Rather than changing the boundary specification, I suggest instead changing the function from LEFT to RIGHT and continue using an exact date boundary.  The inclusive date boundary is more intuitive (in my opinion) and allows the same date boundaries to be used regardless of data type.  The same amount of work is required for a mass change of existing boundaries as is required to change from RANGE LEFT to RANGE RIGHT.
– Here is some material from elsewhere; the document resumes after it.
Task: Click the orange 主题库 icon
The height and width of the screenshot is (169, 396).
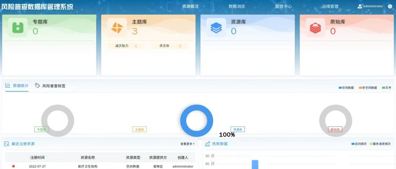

The script below converts a table partitioned using a RANGE LEFT function with exact date boundaries to one partitioned RANGE RIGHT as follows:

  1. create a staging table exactly like the source table and partitioned using the same scheme
  2. create a non-partitioned holding table with the same schema source but without constraints and indexes
  3. create a new RANGE RIGHT function with the same exact date boundaries as the existing RANGE LEFT scheme
  4. create a new partition scheme with the same filegroups as the source table partition scheme but based on the new RANGE RIGHT function
  5. create a new table exactly like the source but partitioned using the new RANGE RIGHT scheme
  6. for each existing partition
    1. switch source partition to staging table
    2. move rows with exact boundary matches to holding table
    3. create check constraint on staging table matching the target right boundaries
    4. switch staging partition to new table
    5. drop check constraint
    6. after all partitions are switched to the new table, insert exact boundary matching rows to new table
    7. drop the old table and staging tables
    8. rename the new table, constraints and indexes to the old names

Since this script uses SWITCH to accomplish the bulk of the work, the table must be aligned; data and indexes must be partitioned using the same (or functionally identical) partition function.  The SWITCH operations are nearly instantaneous and the only data movement required is moving rows that exactly match the boundary values to/from the holding table, which shouldn’t take long unless you have a lot of matching rows.  The long pole in the tent from a performance perspective is likely creating the needed check constraint on the staging table because all rows must be scanned.  However, this method is still considerably faster and requires less space than repartitioning the table by recreating indexes using the new partition scheme.